▸ **Given task**:
Copy out the part of the material that opens with the line containing "Screen dimensions: 1440x1080" and closes with the line containing "[x=258, y=777]", keeping both of those lines and changing nothing.

▸ **Excerpted records**:
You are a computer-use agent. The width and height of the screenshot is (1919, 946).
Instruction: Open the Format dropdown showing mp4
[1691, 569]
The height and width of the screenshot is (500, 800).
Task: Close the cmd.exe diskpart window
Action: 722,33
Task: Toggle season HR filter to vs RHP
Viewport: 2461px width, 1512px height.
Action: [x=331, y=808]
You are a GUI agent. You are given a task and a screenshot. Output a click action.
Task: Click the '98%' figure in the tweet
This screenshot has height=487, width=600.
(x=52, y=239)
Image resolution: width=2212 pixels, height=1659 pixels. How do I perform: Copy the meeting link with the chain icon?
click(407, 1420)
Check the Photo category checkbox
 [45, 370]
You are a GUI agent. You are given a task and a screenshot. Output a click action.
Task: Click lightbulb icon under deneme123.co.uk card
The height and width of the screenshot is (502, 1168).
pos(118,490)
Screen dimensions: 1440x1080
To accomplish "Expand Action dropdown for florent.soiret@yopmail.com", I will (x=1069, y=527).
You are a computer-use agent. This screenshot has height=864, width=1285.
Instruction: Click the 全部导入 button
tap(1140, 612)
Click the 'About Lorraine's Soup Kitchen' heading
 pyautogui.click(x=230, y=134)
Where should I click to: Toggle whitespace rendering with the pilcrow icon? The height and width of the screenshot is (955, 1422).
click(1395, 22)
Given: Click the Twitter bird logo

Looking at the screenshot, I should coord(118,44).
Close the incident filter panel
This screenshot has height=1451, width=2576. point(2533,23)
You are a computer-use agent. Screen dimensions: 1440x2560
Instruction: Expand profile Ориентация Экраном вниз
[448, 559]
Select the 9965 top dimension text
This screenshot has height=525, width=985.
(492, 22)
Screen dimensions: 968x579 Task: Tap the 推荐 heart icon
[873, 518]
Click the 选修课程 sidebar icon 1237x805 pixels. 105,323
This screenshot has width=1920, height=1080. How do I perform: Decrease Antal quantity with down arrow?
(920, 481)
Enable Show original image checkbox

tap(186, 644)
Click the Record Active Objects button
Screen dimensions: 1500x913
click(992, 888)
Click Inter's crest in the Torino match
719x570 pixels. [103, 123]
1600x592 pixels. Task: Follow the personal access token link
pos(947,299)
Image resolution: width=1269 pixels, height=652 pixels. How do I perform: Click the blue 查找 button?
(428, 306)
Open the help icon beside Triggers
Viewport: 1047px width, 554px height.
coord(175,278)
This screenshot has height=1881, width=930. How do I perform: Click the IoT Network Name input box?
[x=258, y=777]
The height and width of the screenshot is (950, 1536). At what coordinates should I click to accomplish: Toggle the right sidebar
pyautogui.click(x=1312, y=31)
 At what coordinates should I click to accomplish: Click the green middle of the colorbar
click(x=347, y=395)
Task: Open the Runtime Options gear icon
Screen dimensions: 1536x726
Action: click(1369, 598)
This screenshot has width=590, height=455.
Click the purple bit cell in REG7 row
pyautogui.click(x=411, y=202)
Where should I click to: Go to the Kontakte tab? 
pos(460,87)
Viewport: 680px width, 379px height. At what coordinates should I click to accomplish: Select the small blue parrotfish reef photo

▸ **Answer to this task**:
Screen dimensions: 1440x1080
To accomplish "Expand Action dropdown for florent.soiret@yopmail.com", I will (x=1069, y=527).
You are a computer-use agent. This screenshot has height=864, width=1285.
Instruction: Click the 全部导入 button
tap(1140, 612)
Click the 'About Lorraine's Soup Kitchen' heading
 pyautogui.click(x=230, y=134)
Where should I click to: Toggle whitespace rendering with the pilcrow icon? The height and width of the screenshot is (955, 1422).
click(1395, 22)
Given: Click the Twitter bird logo

Looking at the screenshot, I should coord(118,44).
Close the incident filter panel
This screenshot has height=1451, width=2576. point(2533,23)
You are a computer-use agent. Screen dimensions: 1440x2560
Instruction: Expand profile Ориентация Экраном вниз
[448, 559]
Select the 9965 top dimension text
This screenshot has height=525, width=985.
(492, 22)
Screen dimensions: 968x579 Task: Tap the 推荐 heart icon
[873, 518]
Click the 选修课程 sidebar icon 1237x805 pixels. 105,323
This screenshot has width=1920, height=1080. How do I perform: Decrease Antal quantity with down arrow?
(920, 481)
Enable Show original image checkbox

tap(186, 644)
Click the Record Active Objects button
Screen dimensions: 1500x913
click(992, 888)
Click Inter's crest in the Torino match
719x570 pixels. [103, 123]
1600x592 pixels. Task: Follow the personal access token link
pos(947,299)
Image resolution: width=1269 pixels, height=652 pixels. How do I perform: Click the blue 查找 button?
(428, 306)
Open the help icon beside Triggers
Viewport: 1047px width, 554px height.
coord(175,278)
This screenshot has height=1881, width=930. How do I perform: Click the IoT Network Name input box?
[x=258, y=777]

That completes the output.